▸ **About this exercise**
The lines you need are those holding the word "computer"; pull them from the material.

── Source data ──

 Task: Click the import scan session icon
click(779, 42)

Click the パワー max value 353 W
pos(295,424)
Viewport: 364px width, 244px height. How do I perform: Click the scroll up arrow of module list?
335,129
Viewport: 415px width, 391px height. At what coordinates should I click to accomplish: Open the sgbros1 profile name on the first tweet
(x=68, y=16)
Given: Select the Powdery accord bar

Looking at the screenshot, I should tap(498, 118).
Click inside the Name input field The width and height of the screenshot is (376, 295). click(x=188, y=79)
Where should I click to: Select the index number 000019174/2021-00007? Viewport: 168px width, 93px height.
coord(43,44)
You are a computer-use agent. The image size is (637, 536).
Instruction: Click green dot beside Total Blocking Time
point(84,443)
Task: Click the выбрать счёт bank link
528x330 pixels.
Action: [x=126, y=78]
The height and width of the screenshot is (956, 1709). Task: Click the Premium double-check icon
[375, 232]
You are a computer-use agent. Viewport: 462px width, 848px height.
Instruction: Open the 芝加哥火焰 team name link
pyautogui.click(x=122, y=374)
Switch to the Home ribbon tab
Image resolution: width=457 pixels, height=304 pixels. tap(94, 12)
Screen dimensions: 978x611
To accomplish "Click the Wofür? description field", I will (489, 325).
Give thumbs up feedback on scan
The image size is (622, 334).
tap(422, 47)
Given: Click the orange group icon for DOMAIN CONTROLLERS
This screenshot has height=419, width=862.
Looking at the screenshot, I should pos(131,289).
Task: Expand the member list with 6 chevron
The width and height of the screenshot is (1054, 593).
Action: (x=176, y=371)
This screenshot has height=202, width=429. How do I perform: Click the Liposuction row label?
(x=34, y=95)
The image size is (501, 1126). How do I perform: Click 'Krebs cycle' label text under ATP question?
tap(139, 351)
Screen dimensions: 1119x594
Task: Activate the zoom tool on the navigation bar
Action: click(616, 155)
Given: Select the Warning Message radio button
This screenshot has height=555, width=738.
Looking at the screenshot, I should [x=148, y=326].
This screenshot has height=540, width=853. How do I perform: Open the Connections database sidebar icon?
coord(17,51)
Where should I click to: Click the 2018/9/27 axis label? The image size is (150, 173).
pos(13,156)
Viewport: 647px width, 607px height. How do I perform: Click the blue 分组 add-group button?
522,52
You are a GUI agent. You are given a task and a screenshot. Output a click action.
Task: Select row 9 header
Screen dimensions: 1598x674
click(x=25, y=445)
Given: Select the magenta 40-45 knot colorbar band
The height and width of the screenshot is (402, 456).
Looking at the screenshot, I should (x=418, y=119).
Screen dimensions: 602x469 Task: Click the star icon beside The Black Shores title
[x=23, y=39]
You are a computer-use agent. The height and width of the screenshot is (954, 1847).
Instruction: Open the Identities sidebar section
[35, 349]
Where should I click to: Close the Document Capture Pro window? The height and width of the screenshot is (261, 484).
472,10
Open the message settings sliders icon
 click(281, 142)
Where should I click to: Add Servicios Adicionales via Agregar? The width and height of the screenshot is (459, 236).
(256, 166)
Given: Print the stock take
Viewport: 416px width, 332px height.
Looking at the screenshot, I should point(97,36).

───

▸ **Exercise solution**
You are a computer-use agent. The image size is (637, 536).
You are a computer-use agent. Viewport: 462px width, 848px height.
You are a computer-use agent. The height and width of the screenshot is (954, 1847).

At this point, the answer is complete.